Seller Handbook

Advice and inspiration for successfully running your Etsy shop

Seller Handbook

Five Common Etsy Mistakes and How to Avoid Them

From typos to mistakenly shipped scissors, many shop owners have stories of orders gone awry. Here's your chance to avoid similar headaches.

By Katy Svehaug Jan 8, 2015
awkward-ladies-club
Photo by Awkward Ladies Club

An important part of growing a sustainable business is recognizing that occasionally, things go wrong. The mark of a true entrepreneurial gladiator comes from how you respond to those unexpected bumps in the road. In the Etsy Success team, shop owners with varying levels of experience share challenges, questions and advice. In a recent team thread, they opened up about the earliest lessons they learned from selling online. “We all take our businesses seriously,” shop owner Julie Taylor of Abigail’s Attic explains in her post. “But life happens; humans make mistakes. And luckily, some of these mistakes are hilarious from the outside looking in.”

As you set your sights on a successful 2015, take time to consider how past challenges can inform your strategy for the year — and remind you of how far you’ve come. Read on to learn how to keep common challenges from slowing you down as you grow.

Mistake #1: Giving up on improving product photography.
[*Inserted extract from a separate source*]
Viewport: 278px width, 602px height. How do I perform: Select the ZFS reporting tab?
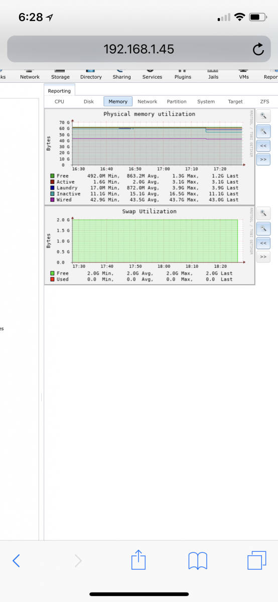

When Lori Cook of Kilted Woman started selling her Scottish-inspired seaglass jewelry, one of the biggest challenges she faced was mastering product photography. “It took me at least a year to improve my photos; even now they could still be better,” explains the Washington state resident.

Over time, and with the aid of natural light and cohesive backgrounds, she’s developed a style that reflects her brand. “It helps to have elements that speak personally to buyers,” she says. Using all five photo slots gives you ample opportunity to stage photographs with props that illustrate the purpose of your product, and appeal to your target market’s interests. For more tips on mastering photography for products large and small, read How to Make Your Photos Publicity Ready.

Mistake #2: Waiting to track your inventory.

Selling in person and online means keeping track of inventory is doubly important — especially when the items you make are one of a kind. “Once, I forgot to close my online shop while at a craft show,” says Ruth Bleakley of Concertina Press. “I sold out of multiple one-of-a-kind journals at the show and online simultaneously.” Luckily, the Floridian had enough materials to reproduce the journals precisely, but it taught her a valuable lesson about keeping track of her inventory. Now when she sells in person, she makes a point of deactivating the items she’s selling in her online shop. In the future, she'll update her shop in real time from her iPad using the Sell on Etsy card reader.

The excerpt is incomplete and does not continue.